Monthly Returns During Presidential Election Years
Do the hopes and fears of presidential elections in the U.S. affect the “normal” seasonal variation in monthly stock market returns? To check, we compare average returns and volatilities (standard deviations of returns) by calendar month for the Dow Jones Industrial Average (DJIA) during years with and without quadrennial U.S. presidential elections. As a robustness check, we also check years with and without biennial U.S. congressional elections. Using monthly closes for the DJIA over the period October 1928 through October 2012 (about 84 years and 20 presidential elections), we find that:
The following chart compares average DJIA returns by calendar month for four subsamples:
- Years during which there is a presidential election (about 20 observations).

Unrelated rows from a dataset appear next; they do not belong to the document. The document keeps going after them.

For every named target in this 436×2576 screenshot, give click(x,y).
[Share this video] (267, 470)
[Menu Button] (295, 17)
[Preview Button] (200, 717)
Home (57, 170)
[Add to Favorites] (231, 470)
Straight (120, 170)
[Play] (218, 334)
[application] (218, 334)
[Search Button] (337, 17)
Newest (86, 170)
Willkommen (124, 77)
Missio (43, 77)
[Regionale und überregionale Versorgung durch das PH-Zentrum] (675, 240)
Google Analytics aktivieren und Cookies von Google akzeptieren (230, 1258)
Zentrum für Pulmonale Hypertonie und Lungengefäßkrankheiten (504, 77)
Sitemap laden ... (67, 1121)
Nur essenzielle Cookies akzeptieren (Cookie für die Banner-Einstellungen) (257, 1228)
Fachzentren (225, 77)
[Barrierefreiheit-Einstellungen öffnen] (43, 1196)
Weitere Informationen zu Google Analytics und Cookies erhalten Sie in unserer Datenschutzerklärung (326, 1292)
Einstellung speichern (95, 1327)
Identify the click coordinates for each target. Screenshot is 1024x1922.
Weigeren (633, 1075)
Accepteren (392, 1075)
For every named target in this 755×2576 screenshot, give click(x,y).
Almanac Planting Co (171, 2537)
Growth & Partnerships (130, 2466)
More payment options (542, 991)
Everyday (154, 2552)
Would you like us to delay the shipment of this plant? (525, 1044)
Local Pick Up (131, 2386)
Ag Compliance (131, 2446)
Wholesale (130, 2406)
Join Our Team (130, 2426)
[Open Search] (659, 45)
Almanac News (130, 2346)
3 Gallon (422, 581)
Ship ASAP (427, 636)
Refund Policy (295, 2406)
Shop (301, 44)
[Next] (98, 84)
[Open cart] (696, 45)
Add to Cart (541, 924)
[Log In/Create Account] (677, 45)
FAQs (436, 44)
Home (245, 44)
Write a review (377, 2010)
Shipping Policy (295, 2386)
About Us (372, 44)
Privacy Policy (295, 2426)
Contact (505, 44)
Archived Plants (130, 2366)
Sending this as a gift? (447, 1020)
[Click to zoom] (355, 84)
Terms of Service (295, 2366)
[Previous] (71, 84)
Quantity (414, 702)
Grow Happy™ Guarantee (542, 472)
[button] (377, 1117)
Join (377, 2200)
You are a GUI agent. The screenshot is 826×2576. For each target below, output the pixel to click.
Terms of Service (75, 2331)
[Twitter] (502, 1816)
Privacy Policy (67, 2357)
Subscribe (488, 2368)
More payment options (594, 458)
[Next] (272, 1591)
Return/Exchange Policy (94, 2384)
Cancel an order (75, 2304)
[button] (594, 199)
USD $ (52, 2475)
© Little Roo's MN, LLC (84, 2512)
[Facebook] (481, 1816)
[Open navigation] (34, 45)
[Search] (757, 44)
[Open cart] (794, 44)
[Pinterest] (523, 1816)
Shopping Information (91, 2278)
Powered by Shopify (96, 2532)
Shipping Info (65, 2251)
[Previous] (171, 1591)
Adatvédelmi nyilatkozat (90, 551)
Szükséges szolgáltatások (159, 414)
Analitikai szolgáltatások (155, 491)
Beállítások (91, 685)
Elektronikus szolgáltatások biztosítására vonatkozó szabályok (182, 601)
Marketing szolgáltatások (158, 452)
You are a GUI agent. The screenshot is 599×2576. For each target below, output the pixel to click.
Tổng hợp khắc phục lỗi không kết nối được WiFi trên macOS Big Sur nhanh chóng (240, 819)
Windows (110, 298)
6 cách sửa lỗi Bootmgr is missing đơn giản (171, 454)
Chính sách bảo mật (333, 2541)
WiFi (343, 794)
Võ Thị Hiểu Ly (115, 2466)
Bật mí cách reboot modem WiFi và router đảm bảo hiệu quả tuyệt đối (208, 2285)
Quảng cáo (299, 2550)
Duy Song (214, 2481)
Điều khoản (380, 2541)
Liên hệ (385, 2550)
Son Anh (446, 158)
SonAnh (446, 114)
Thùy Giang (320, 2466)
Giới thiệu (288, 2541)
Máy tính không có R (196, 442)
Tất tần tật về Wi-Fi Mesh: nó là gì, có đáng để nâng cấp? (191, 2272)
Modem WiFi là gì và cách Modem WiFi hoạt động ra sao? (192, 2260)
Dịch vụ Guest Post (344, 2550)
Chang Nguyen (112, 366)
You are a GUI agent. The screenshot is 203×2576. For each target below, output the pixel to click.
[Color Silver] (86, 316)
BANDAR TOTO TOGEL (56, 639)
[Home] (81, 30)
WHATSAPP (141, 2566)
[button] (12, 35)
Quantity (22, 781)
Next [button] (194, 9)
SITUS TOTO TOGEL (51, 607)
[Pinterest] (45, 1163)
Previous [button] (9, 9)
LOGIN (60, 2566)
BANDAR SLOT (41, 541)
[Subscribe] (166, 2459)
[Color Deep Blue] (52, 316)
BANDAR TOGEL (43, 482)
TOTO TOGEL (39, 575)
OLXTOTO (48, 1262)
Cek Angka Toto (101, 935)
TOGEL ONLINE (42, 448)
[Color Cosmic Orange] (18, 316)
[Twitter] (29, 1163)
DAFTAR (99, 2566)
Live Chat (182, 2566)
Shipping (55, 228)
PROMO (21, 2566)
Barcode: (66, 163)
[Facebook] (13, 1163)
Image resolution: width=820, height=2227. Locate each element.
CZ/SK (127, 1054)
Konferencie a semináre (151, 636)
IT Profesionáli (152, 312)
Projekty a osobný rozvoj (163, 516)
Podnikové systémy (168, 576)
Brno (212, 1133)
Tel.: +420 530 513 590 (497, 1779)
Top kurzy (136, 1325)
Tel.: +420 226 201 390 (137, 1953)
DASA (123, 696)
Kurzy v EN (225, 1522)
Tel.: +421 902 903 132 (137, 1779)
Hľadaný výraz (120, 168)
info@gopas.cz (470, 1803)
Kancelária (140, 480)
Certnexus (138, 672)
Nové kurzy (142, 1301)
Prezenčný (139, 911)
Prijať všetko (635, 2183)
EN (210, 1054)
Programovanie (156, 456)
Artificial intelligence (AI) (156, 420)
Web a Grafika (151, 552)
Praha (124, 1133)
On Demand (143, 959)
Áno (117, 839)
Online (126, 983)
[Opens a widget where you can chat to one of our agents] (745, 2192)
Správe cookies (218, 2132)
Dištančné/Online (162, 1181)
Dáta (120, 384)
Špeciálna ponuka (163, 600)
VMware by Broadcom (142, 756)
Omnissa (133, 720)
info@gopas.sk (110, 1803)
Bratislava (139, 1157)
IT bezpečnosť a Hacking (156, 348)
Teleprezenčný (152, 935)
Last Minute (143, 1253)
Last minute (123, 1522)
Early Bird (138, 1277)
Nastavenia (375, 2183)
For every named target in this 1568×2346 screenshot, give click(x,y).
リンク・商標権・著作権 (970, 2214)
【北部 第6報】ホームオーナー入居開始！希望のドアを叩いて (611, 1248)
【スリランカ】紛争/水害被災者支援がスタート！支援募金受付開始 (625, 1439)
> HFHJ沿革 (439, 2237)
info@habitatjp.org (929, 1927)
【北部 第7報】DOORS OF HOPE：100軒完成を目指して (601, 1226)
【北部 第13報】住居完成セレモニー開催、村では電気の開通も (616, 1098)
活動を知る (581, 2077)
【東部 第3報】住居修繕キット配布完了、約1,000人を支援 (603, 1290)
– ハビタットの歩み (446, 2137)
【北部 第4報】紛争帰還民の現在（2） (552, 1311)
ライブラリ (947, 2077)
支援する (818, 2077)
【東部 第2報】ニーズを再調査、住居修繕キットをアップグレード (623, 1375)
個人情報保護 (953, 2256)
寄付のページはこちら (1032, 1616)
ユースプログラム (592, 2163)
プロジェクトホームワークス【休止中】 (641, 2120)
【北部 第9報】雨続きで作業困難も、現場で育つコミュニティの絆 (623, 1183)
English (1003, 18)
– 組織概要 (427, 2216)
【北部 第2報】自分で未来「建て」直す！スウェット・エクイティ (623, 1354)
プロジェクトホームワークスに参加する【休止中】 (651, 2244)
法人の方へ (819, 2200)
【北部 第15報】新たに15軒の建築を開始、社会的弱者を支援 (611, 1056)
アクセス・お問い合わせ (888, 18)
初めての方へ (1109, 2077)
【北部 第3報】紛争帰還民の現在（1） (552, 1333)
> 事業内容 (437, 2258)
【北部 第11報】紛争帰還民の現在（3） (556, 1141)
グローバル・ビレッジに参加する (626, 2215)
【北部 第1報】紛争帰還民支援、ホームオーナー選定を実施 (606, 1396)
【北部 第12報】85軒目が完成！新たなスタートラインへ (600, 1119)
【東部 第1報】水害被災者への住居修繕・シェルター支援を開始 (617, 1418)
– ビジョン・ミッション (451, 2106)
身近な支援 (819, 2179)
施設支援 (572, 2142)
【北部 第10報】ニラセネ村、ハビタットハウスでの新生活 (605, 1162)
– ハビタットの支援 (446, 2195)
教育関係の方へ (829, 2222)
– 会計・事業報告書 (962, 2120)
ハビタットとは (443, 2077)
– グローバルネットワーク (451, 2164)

- Years during which there is a congressional election (about 41 observations, including presidential election years).
- Years during which there is no presidential election (63 observations).
- Years during which there is no congressional election (42 observations).
The average return for all months over this period is 0.54%. Results suggest that presidential elections may have special effects on January, April, May and August. However, the presidential election subsample is small.
What about an effect on stock market volatility by calendar month?
The final chart shows the standard deviations of DJIA returns by calendar month for the same four subsamples. Results suggest elevated stock market volatility during May, July and August, and perhaps, subdued volatility in September. However, as noted, the presidential election subsample is small.
In summary, evidence from simple tests supports some belief that presidential elections introduce some disruptions into typical U.S. stock market seasonality.
Cautions regarding findings include:
- As noted, subsample size is small, limiting reliability of any findings.
- Changes in U.S. political processes and the stock market environment could affect seasonality.